AGRICULTORES, NÃO MISERÁVEIS

Em todos os setores da economia ocorre concentração da capital. Nos sistemas
financeiros, nos supermercados, nas farmácias, nos postos de gasolina, no
comércio varejista, por onde se olha, empresas se fundem, aumenta a escala
da produção, as vendas se agigantam. Poucos, aliás, combatem politicamente
esse transcurso cruel dos negócios urbanos, em que os grandes engolem os
pequenos. Parece normal na moderna economia. Na agropecuária, entretanto, a
rosa gira diferente. A agricultura familiar se fortalece juntamente com a
grande empresa rural. Mesmo assim, curiosamente, o discurso atrasado contra
o agronegócio teima em persistir, como se a mentira repetida se
transformasse em verdade. Os combatentes da moderna agropecuária, qual dom
Quixote, bradam contra moinhos de vento. De onde surge tal delírio
ideológico, conforme o denomina Zander Navaro? Certamente do equívoco,
elementar, que distingue “agricultura familiar” do “agronegócio”, como se
ambas as categorias fossem opostas, e não complementares. Ora, familiar não
significa ser miserável no campo, embora muita pobreza exista por lá. O
sucesso do programa de agricultura familiar reside exatamente na idéia de que, ao investir em tecnologia e ganhar produtividade, o pequeno produtor se
qualifica para participar do mundo do agronegócio. Assim procedem milhões de
antigos agricultores, todos querendo escapar da sofrida subsistência, ganhar
seu dinheiro, educar suas crianças, ter saúde, crescer na vida. Uma política
agrária moderna procura livrar o agricultor de sua submissão histórica,
emancipando-o econômica e culturalmente, transformando-o em pequeno
empresário. Agronegócio familiar. Quem, violentamente, combate o agronegócio
e, idilicamente, defende os agricultores familiares comete um pesado
conceitual. Milhões de excelentes produtores de café, soja, feijão, arroz,
leite, carne, mandioca, frutas, verduras dependem do agronegócio para viver.

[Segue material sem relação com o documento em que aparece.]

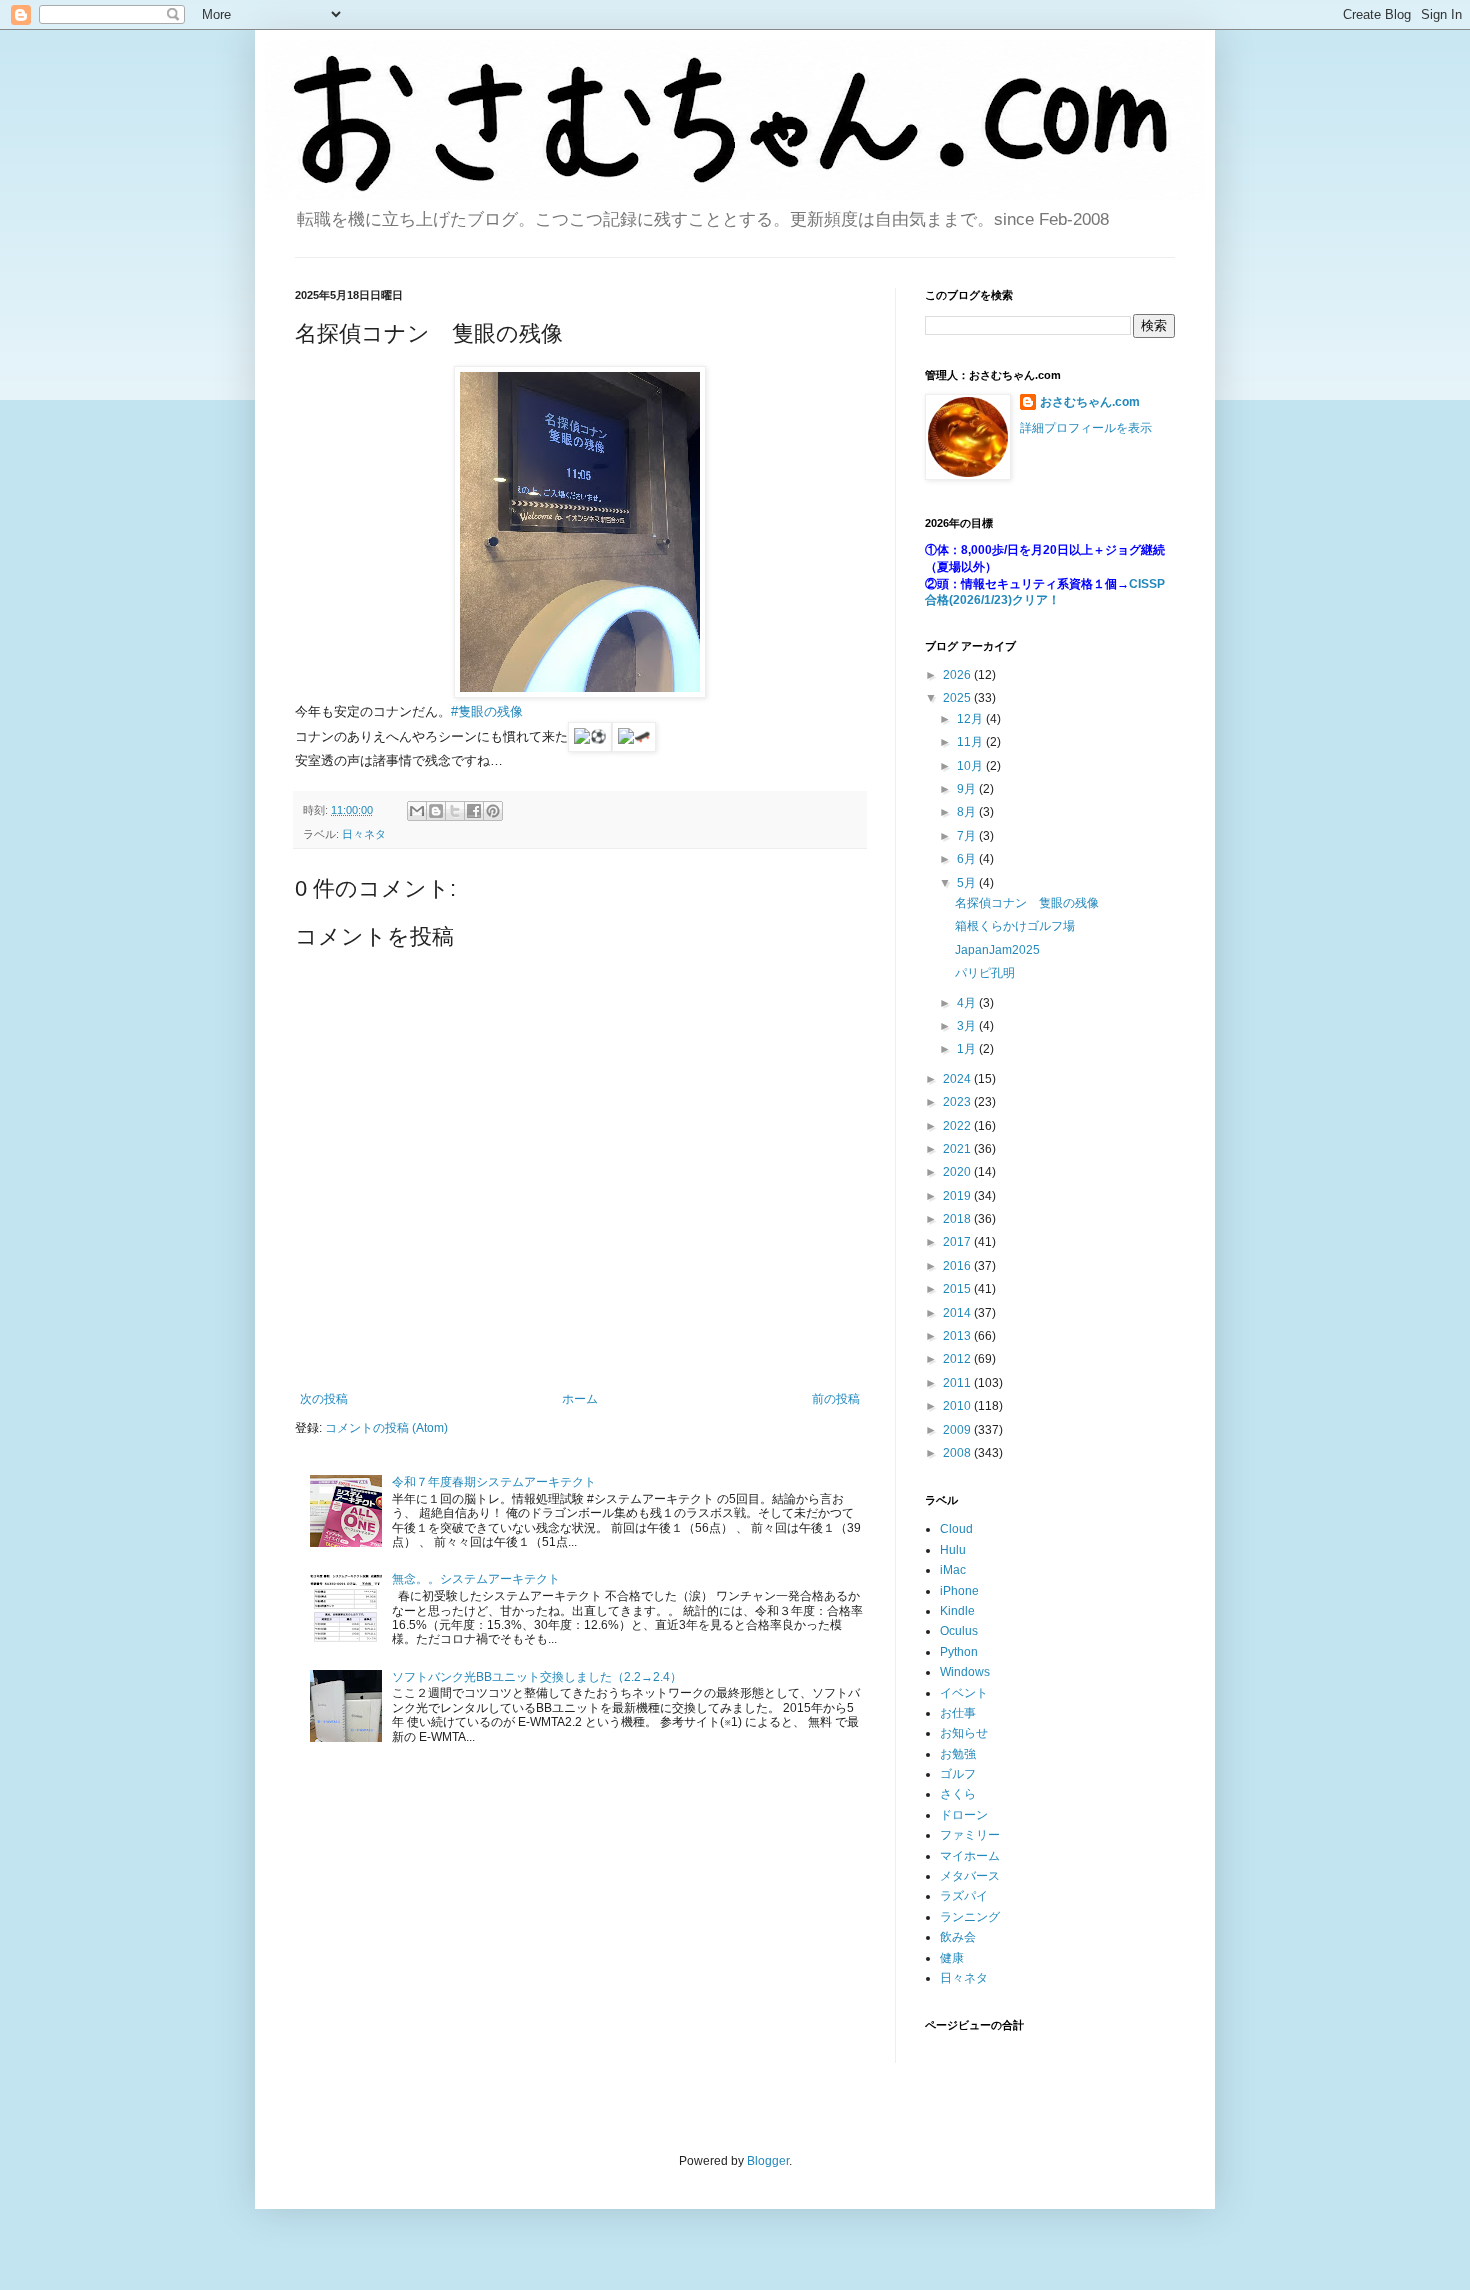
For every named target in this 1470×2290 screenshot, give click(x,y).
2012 (958, 1359)
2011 (958, 1383)
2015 (958, 1289)
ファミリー (970, 1835)
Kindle (957, 1611)
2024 (958, 1079)
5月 (968, 883)
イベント (964, 1693)
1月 (968, 1049)
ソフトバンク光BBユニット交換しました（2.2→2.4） (537, 1677)
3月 (968, 1026)
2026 (958, 675)
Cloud (956, 1529)
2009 (958, 1430)
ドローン (964, 1815)
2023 (958, 1102)
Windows (965, 1672)
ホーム (580, 1399)
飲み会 (958, 1937)
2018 (958, 1219)
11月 (971, 742)
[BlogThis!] (436, 811)
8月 (968, 812)
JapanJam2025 (997, 950)
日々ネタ (364, 834)
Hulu (953, 1550)
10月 (971, 766)
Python (959, 1652)
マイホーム (970, 1856)
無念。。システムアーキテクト (476, 1579)
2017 (958, 1242)
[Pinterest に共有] (493, 811)
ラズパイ (964, 1896)
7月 (968, 836)
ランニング (970, 1917)
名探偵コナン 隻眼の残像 (1027, 903)
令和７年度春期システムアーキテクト (494, 1482)
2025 (958, 698)
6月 (968, 859)
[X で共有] (455, 811)
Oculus (959, 1631)
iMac (953, 1570)
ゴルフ (958, 1774)
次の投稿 (324, 1399)
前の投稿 (836, 1399)
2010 (958, 1406)
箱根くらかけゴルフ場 (1015, 926)
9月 (968, 789)
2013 (958, 1336)
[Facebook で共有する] (474, 811)
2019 (958, 1196)
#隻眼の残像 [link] (487, 711)
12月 (971, 719)
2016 (958, 1266)
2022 (958, 1126)
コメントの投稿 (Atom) (386, 1428)
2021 (958, 1149)
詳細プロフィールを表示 (1086, 428)
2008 (958, 1453)
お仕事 (958, 1713)
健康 (952, 1958)
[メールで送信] (417, 811)
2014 (958, 1313)
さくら (958, 1794)
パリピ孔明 (985, 973)
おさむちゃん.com (1090, 402)
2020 (958, 1172)
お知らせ (964, 1733)
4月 (968, 1003)
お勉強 (958, 1754)
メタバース (970, 1876)
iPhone (959, 1591)
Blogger (768, 2161)
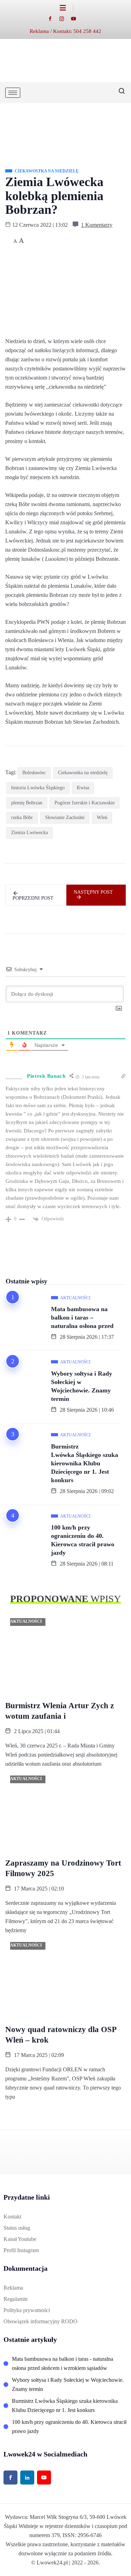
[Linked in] (27, 2478)
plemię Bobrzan (26, 802)
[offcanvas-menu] (66, 8)
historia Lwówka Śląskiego (38, 787)
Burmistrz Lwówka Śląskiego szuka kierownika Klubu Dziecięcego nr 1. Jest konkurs (84, 1463)
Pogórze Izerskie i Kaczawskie (84, 802)
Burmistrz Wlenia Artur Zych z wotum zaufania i (59, 1710)
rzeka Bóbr (22, 817)
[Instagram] (65, 18)
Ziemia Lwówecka (29, 832)
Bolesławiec (34, 772)
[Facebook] (53, 18)
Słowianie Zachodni (65, 817)
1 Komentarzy (96, 225)
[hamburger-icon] (12, 93)
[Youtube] (77, 18)
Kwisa (83, 787)
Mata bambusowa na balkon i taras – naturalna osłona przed (82, 1317)
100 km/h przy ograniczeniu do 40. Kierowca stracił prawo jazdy (82, 1540)
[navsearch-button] (119, 92)
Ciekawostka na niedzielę (83, 772)
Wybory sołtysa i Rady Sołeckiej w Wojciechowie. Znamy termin (81, 1386)
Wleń (102, 817)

Desejosos do progresso, buscaram financiamentos do Pronaf, aprimoraram-se
tecnicamente, organizaram-se em cooperativas, vendem com qualidade. Pequenos
na roça, gigantes no mercado. O discurso esquerdista que opõe o
agronegócio à agricultura familiar cheira a um populismo antigo, baseado
naquele desejo de tutelar a miséria rural, roubando dos camponeses pobres
seu próprio destino. Nada mais adequado à manipulação política do que tratar
os pequenos agricultores como coitados, cultivando sua dependência
histórica. Falsos líderes gostam da subserviência do povo, um terreno onde a
esquerda e a direita autoritárias de confundem facilmente.